The compliance voltage for the PSoC 3 and PSoC 5LP devices are available in the device datasheet.
Figure 1. Simple Current Source
“Any Range” VDAC from IDAC and Resistor
To generate the 0 to 200 mV range with an IDAC, implement the circuit shown in Figure 2.
Figure 2. Simple VDAC from IDAC
The resistor is selected based on the maximum output voltage desired and the maximum current that can be sourced
by the IDAC in its selected mode (see Equation 1). For example, if the 32 µA range is selected, you need a 200
mV/32 µA = 6.25 kΩ resistor.
Equation 1
If you do not want your desired voltage to be affected by the load connected, make your drive circuit’s output
impedance very low compared to the input impedance of the load.

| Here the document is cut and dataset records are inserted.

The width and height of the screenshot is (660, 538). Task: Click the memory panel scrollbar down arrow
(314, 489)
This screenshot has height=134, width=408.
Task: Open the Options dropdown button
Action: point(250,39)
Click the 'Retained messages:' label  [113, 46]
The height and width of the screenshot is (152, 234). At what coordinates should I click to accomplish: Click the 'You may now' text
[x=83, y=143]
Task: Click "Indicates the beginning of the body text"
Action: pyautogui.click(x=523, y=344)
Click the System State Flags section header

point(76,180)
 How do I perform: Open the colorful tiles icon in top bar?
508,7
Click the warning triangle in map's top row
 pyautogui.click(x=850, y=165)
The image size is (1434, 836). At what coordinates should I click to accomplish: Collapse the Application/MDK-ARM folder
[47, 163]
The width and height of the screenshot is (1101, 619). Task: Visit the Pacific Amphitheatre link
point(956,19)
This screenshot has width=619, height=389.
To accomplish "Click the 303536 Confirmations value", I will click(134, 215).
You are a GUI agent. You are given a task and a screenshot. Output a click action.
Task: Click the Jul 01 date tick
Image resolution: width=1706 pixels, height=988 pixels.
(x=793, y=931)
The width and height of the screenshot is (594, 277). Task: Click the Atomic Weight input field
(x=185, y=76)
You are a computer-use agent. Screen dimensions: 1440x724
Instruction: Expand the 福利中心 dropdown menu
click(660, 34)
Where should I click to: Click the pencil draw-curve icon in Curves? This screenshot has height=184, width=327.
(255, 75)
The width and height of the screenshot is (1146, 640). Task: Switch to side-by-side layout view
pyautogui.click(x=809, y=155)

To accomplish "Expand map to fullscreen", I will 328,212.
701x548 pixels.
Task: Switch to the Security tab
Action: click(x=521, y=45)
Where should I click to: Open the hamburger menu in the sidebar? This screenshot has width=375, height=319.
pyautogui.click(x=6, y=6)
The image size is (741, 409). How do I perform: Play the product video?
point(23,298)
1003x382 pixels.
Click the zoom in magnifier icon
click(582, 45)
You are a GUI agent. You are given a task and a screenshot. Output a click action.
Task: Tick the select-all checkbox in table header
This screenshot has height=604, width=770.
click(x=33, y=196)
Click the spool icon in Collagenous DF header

How low the output impedance needs to be is up
to you, the circuit designer.
The Norton and Thevenin equivalent circuits are useful tools to determine the output impedance of a circuit. Using an
IDAC as a VDAC lends itself well to analysis as a Norton circuit.
You can change the Norton equivalent circuit (current source in parallel with a resistor) into a Thevenin equivalent
circuit (voltage source in series with a resistor) using the conversion in Figure 3. This allows to easily see the effective
output impedance of the circuit.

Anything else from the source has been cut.